SIPTU has called for immediate action from the Health Service Executive (HSE) and the Minister for Health, Simon Harris, concerning the operation of Bray Home Care Services following a decision by the company to issue staff with a 30-day protective notice of redundancy.

SIPTU Health Organiser, John Hubbard, said: “Bray Home Care Services currently employs 54 staff and assists 267 clients. They have been providing care services for vulnerable people for nearly 40 years so this news is deeply troubling for the entire community.

“The first issue that must be dealt with by the HSE and the Minister for Health is to move rapidly to reassure those directly affected that their futures will be secure, in terms of services and employment.

“This situation brings into sharp focus the wider issues of what competitive tendering and the associated race to the bottom in service provision is doing to our care services. It is leaving workers in precarious situations where they are unable to plan for their futures and leaving vulnerable clients in fear for their services and feeling a deep sense of insecurity. This is exactly the opposite of what we need from our home care system.”
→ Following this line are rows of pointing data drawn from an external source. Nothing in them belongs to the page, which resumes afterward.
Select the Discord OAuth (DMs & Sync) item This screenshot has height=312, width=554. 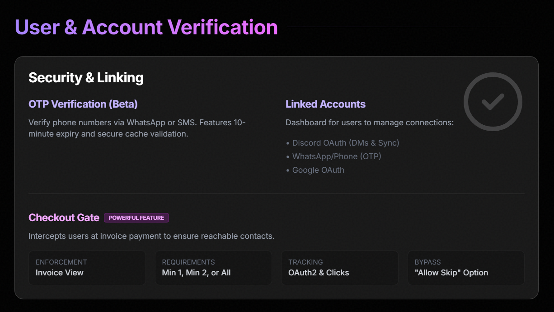[345, 143]
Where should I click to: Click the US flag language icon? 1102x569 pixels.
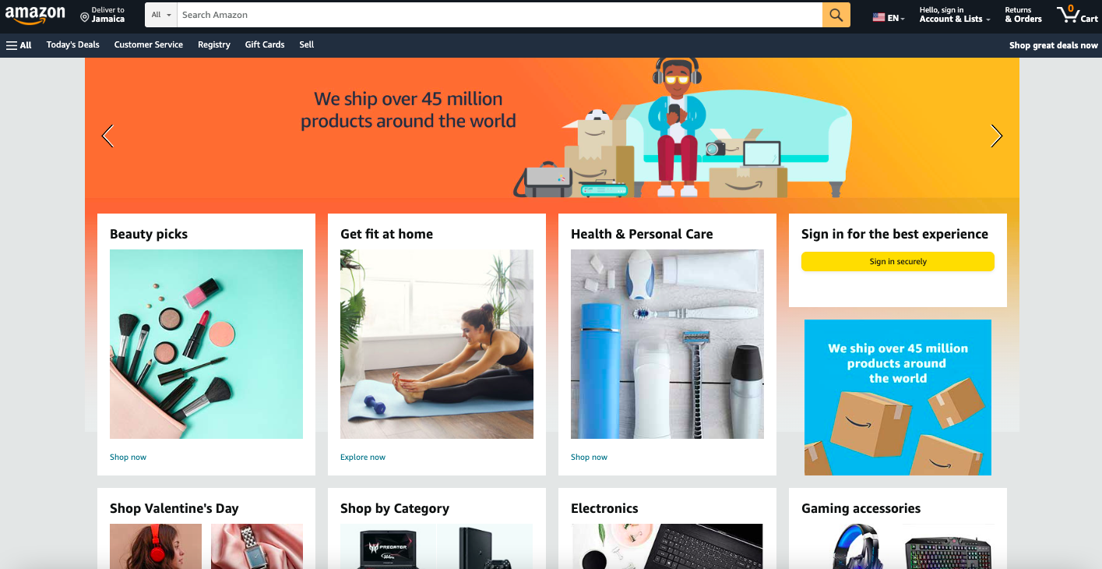[878, 17]
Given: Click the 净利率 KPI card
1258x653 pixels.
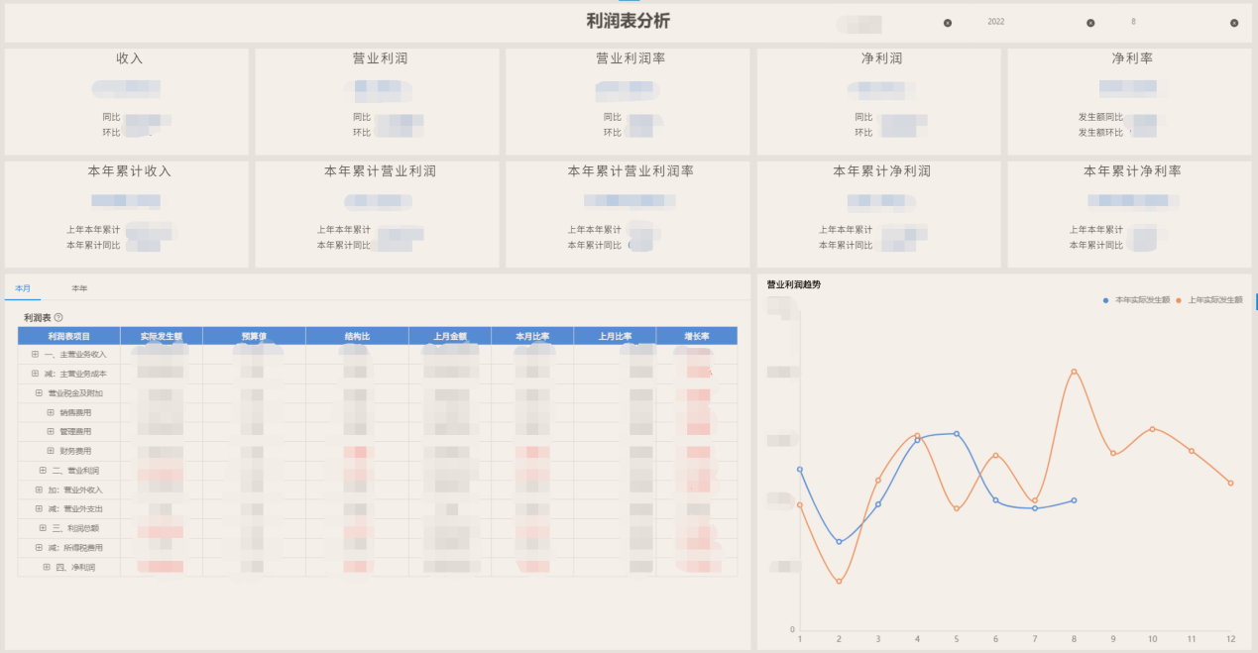Looking at the screenshot, I should tap(1130, 99).
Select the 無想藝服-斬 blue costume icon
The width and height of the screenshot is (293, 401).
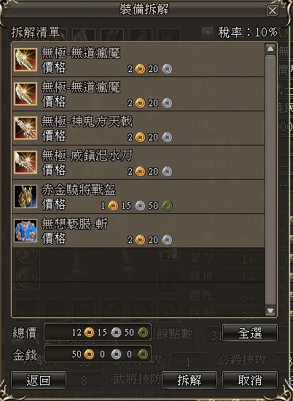point(26,231)

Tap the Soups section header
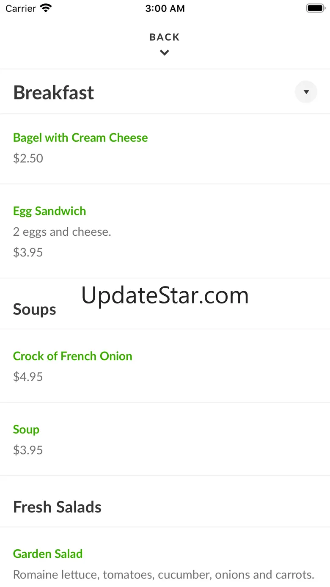[x=34, y=309]
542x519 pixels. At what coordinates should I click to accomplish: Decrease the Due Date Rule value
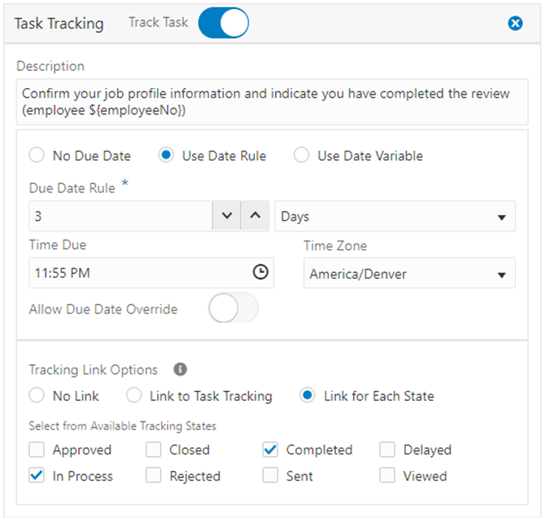(x=226, y=216)
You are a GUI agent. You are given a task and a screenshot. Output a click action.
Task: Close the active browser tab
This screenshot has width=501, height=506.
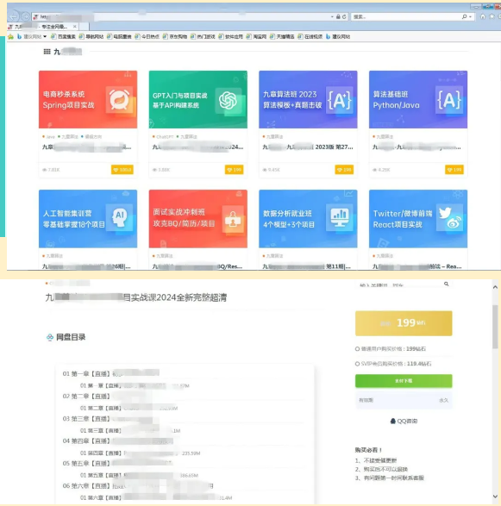click(75, 27)
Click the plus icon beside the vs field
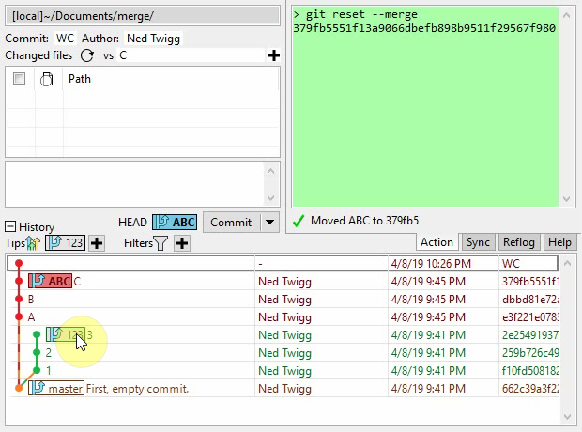The height and width of the screenshot is (432, 582). click(273, 56)
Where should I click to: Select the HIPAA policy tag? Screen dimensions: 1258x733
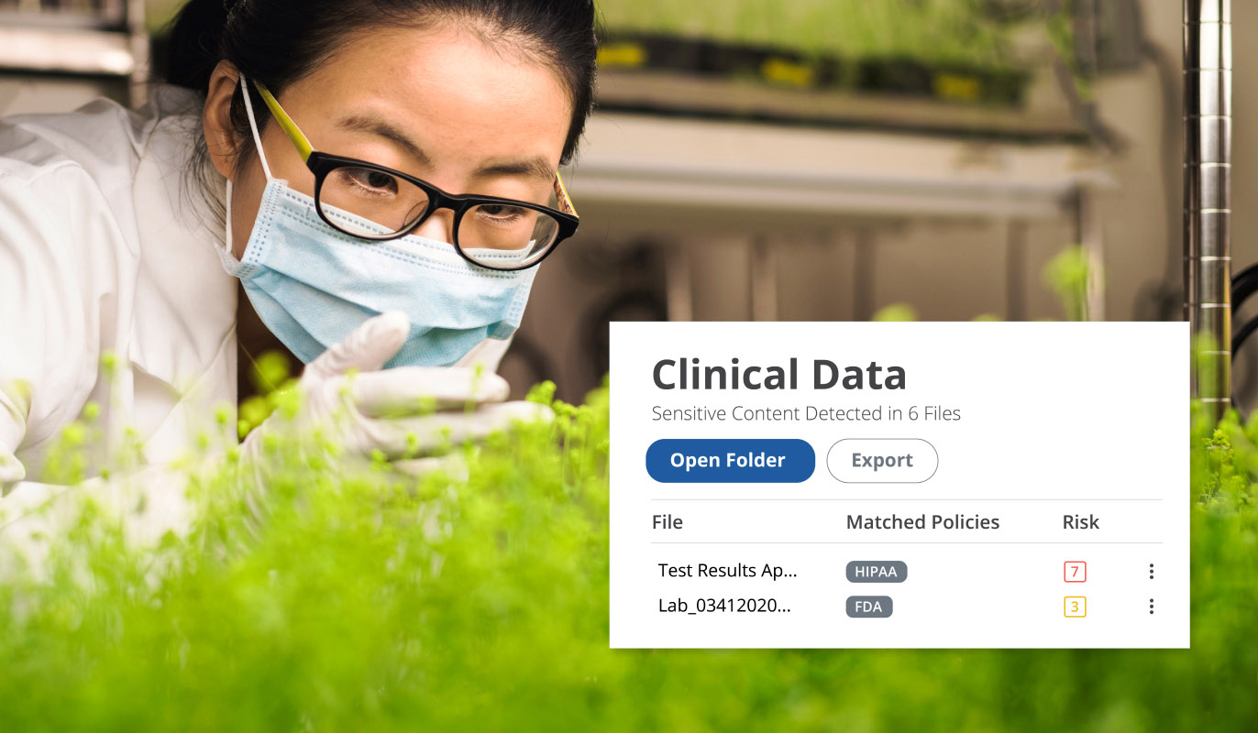pyautogui.click(x=876, y=572)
He added: “SIPTU representatives are demanding immediate action by Simon Harris and the HSE to bring this unacceptable situation to an end. There must be no delay in the HSE stepping in and directly administering these care services and securing our members employment. It is unacceptable that funding issues are being placed before the care of the elderly in their homes.

“This is further evidence of the failure of the Government and the HSE to restore cuts that were made to the service in the recession years and to properly fund Section 39 organisations.”